Yeah, so it got a lot of attention, and it is that randomized trial that we’ve been looking for, and it’s a first ever randomized trial of colonoscopies for preventive cancer therapy screening. And it asks the question of, does an invitation to get invited to have a colonoscopy prevent cancer and save lives as opposed to not getting that invitation? So it took a large number of people, over 80,000 people, and it randomized them to either getting invited to get a colonoscopy or not getting any special invitation or cancer screening outside of the usual care.

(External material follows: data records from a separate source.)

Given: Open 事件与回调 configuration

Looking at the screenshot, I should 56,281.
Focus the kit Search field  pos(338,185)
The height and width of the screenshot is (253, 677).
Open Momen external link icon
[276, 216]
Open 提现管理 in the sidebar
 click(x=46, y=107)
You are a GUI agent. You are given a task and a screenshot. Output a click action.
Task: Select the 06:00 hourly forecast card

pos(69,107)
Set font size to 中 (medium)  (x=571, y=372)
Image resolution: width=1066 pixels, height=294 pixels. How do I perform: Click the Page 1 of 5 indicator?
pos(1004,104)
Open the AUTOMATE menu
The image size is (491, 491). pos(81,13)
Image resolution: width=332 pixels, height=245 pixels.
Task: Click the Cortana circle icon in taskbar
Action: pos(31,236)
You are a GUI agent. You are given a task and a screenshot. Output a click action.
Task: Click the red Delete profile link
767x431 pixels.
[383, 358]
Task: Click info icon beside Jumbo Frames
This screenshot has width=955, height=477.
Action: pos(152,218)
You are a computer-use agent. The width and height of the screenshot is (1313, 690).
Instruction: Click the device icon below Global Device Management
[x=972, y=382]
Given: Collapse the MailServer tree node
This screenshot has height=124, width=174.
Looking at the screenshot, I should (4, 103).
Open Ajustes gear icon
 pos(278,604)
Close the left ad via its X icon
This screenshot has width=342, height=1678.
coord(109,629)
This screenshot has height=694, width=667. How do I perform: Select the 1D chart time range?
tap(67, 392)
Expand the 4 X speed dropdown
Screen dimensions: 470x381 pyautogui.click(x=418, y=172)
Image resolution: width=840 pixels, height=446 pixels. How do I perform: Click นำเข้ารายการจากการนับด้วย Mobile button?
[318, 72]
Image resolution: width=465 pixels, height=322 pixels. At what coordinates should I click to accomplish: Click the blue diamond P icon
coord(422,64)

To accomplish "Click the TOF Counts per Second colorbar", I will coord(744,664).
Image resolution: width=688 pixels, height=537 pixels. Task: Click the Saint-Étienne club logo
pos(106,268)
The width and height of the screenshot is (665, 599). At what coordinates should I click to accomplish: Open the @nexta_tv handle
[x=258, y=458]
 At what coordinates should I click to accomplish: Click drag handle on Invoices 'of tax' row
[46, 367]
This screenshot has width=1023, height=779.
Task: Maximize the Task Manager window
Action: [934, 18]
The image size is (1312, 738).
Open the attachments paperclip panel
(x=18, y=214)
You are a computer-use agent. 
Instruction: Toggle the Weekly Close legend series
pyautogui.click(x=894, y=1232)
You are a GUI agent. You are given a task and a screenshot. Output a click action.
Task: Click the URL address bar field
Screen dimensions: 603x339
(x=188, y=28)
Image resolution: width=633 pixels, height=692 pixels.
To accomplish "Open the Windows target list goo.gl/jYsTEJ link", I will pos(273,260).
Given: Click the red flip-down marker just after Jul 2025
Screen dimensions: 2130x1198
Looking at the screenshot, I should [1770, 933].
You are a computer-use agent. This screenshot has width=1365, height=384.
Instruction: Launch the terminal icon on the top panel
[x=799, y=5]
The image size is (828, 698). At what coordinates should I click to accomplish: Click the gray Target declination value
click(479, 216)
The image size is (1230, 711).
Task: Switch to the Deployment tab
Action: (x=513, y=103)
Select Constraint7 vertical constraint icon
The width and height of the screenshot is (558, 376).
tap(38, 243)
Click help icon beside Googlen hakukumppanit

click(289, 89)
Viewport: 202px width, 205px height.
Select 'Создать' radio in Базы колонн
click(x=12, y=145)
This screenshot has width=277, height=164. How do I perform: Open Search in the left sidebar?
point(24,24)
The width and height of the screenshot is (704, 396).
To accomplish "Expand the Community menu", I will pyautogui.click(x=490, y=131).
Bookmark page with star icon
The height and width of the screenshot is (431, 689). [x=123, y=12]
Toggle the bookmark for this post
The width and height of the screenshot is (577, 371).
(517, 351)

And then it counted up who had how many events and who got diagnosed with colon cancer. So if you look at the people that were randomized to get an invitation versus those that weren’t, there was a meager difference in the outcomes. There was only an 18% reduction in cancer diagnosis and really no statistically significant reduction in cancer death.
But here’s the big problem with the study, because they randomized somebody to get invited to have a colonoscopy. If you actually change the analysis from an intention to treat, which is where you randomized to, to an on treatment, which actually tells you what intervention you actually got, in the on treatment group, the patients that went on to have a colonoscopy, which was only 42% of the ones that were invited, you saw dramatic decreases. You saw 31% reduction in colon cancer diagnoses and 50% reduction in colon cancer death. So in my opinion, the study was a little bit flawed in its design because it asked the question of does an invitation to get a colonoscopy save lives or prevent cancer as opposed to the colonoscopy itself, which I truly believe is still a very important valuable intervention.
What would you say to someone who looks at this study, and is hesitant about getting a colonoscopy?
I would say the headlines are wrong here and all over media, social media and everywhere else the headline is “colonoscopies don’t save lives” and that is not the take home message. The take home message is that cancer screening is imperative. Colon cancer is a huge burden, and colonoscopies do save lives if you actually go and get them. So I would say you want to be real careful because sometimes when we’re interpreting clinical trials, for the sake of being pure, we have to give the intention to treat analysis because we have to show the entire group that was randomized to the invitation whether they got it or not. But the majority of them, 58% of them didn’t even actually get the intervention, so that’s just diluting out our signals. So don’t get carried away. The colonoscopy is still the gold standard for screening according to all the experts and then the Cancer Society Prevention guidelines as well.
And the age to get started is 45 for average risk. If you have a family history of a relative, then you want to start much earlier, usually about 10 years before that relative was diagnosed with colon cancer. So this is a preventable cancer with the right interventions. Now, I’m hopeful as I get older that many years down the line, maybe there’ll be a better method for screening for colon cancer, a non-invasive method potentially. And that data remains to be seen. But for now, today in 2022, we have to tell our patients that those headlines are a little bit misleading and we need to debunk them and really tell them that colonoscopies are the way to prevent colon cancer.